Campeonato Brasileiro tem 16 quedas de técnicos e três ‘vira-casacas’

Se é um clichê clubes em crise demitirem técnicos, também vem parecendo um lugar-comum treinadores trocarem de lado nesta edição do Campeonato Brasileiro.

No domingo (13), o Grêmio se tornou a 12ª equipe da competição a mandar embora o seu comandante. O português Luís Castro foi o 16º a perder o emprego na temporada entre os 20 clubes da Série A.

Dos 16 demitidos, porém, três seguem disputando o Brasileiro, pois voltaram a trabalhar em clubes rivais.

O caso mais recente é Renato Gaúcho. Na pausa da Copa do Mundo, quando os times não estavam nem jogando, Renato Gaúcho saiu do Vasco. Nesta segunda-feira (14), foi anunciado como substituto de Luís Castro com um contrato de tiro curto: até o final do ano. Vai ser a quinta passagem dele no Grêmio.

Outros dois técnicos demitidos durante a competição que voltaram ao Brasileiro foram Fernando Diniz e Dorival Júnior.

Diniz deixou o Vasco em fevereiro e, em abril, substituiu Dorival Júnior no Corinthians. E Dorival, cerca de 40 dias após sair do alvinegro paulista, assumiu o rival São Paulo.

Mais dois técnico demitidos

O Vasco não está sozinho na lista de clubes que mandaram embora dois treinadores no ano. O São Paulo teve o argentino Hernán Crespo e depois Roger Machado.

O Botafogo contratou o argentino Martin Anselmi em janeiro e demitiu em março. Em abril fechou com o português Franclim Carvalho, que ficou até agosto.

A Chapecoense também está com seu terceiro treinador depois das passagens de Gilmar Dal Pozzo e Fábio Matias.

Clubes da Série A do Brasileiro que não trocaram de técnico em 2026 (Ainda)

  • Athletico-PR – Odair Hellman
  • Bahia – Rogério Ceni
  • Coritiba – Fernando Seabra
  • Internacional – Paulo Pezzolano
  • Mirassol – Rafael Guanaes
  • Palmeiras – Abel Ferreira
  • Red Bull Bragantino – Vágner Mancini
  • Vitória – Jair Ventura

Duros na queda

Palmeiras e Bahia quebram o clichê do futebol nesta década. As duas agremiações mantêm seus técnicos por três anos ou mais.
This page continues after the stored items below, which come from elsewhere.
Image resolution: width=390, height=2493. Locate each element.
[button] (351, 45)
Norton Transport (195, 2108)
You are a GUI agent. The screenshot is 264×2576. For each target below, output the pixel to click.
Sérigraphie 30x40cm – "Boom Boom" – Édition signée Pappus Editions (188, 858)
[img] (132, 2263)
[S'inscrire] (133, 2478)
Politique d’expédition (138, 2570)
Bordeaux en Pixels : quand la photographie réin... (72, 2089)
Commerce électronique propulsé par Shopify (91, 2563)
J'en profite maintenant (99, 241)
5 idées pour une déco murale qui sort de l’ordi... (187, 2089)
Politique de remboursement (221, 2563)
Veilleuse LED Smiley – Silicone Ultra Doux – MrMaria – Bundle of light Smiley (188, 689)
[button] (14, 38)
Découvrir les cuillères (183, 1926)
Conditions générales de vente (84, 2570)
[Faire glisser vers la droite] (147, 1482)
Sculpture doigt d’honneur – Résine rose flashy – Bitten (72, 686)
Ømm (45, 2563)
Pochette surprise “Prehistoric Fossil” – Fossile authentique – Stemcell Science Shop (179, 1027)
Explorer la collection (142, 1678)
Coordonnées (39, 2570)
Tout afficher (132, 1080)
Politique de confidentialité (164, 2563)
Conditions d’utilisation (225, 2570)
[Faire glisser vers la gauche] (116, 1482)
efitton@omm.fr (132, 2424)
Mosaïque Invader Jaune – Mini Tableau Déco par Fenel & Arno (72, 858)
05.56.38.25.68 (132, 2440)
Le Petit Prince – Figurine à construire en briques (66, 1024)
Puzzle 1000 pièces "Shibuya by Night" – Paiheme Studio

E olha que neste período não tiveram só conquistas.

O alviverde paulista está com Abel Ferreira desde outubro de 2020. Desde então o time fez uma coleção de troféus, mas passou em branco na temporada 2025.

O tricolor baiano conquistou dois estaduais e uma Copa do Nordeste, mas obteve uma vaga na Libertadores, o que não conseguia desde 1989.

Em terceiro lugar entre os mais longevos está Rafael Guanaes. Após levar o Mirassol para a inédita Libertadores, foi cotado para assumir o Corinthians, mas permanece na equipe do interior paulista, que luta para não ser rebaixada.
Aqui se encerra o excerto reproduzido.